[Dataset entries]
# # #
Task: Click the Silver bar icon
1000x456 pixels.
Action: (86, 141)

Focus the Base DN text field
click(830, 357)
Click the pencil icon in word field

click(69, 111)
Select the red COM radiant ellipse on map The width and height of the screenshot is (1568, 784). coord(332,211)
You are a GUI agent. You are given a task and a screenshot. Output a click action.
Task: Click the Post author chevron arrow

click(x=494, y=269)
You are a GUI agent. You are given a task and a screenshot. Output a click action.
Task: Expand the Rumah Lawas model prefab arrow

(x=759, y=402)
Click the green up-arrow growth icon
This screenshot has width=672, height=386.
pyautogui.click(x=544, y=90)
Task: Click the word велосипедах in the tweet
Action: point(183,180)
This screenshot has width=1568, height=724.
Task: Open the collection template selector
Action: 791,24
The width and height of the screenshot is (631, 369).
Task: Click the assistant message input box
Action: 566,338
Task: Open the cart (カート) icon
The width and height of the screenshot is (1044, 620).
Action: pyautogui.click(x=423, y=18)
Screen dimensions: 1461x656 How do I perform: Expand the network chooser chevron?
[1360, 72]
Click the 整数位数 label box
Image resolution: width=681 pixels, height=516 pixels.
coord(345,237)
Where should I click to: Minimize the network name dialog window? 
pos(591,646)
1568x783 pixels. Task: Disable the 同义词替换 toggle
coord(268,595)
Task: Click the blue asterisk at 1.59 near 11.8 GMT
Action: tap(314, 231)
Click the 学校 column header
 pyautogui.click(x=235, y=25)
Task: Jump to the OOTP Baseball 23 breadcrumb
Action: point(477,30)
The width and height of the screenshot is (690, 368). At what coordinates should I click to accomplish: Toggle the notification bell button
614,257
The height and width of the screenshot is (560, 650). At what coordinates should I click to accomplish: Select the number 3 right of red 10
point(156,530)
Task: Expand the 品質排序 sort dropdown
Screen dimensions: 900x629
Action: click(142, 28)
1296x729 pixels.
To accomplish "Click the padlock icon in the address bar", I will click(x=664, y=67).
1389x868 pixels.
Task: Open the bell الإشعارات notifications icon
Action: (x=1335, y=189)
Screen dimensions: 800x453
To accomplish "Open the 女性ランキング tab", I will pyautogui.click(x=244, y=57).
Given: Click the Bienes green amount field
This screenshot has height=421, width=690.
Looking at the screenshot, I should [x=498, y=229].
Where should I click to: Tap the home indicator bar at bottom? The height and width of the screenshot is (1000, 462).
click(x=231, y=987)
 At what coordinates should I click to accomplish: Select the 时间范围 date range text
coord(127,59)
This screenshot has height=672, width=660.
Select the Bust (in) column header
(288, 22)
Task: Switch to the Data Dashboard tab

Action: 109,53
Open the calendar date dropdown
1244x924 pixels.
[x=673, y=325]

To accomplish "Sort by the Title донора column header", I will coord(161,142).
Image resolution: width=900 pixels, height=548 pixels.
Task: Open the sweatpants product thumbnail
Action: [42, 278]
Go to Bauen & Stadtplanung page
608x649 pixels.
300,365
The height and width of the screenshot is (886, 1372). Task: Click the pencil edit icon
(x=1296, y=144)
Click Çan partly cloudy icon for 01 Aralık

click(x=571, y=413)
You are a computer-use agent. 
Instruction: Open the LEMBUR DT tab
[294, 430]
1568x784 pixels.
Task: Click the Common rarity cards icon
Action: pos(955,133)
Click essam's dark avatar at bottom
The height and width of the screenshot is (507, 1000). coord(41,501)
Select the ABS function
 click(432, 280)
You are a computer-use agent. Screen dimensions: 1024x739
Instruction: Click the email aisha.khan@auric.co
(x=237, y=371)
# # #
WORK TO COMPLETE
Look through the entries for lines containing the word "dropdown" and return each one.

RESPONSE
Task: Expand the 品質排序 sort dropdown
Open the calendar date dropdown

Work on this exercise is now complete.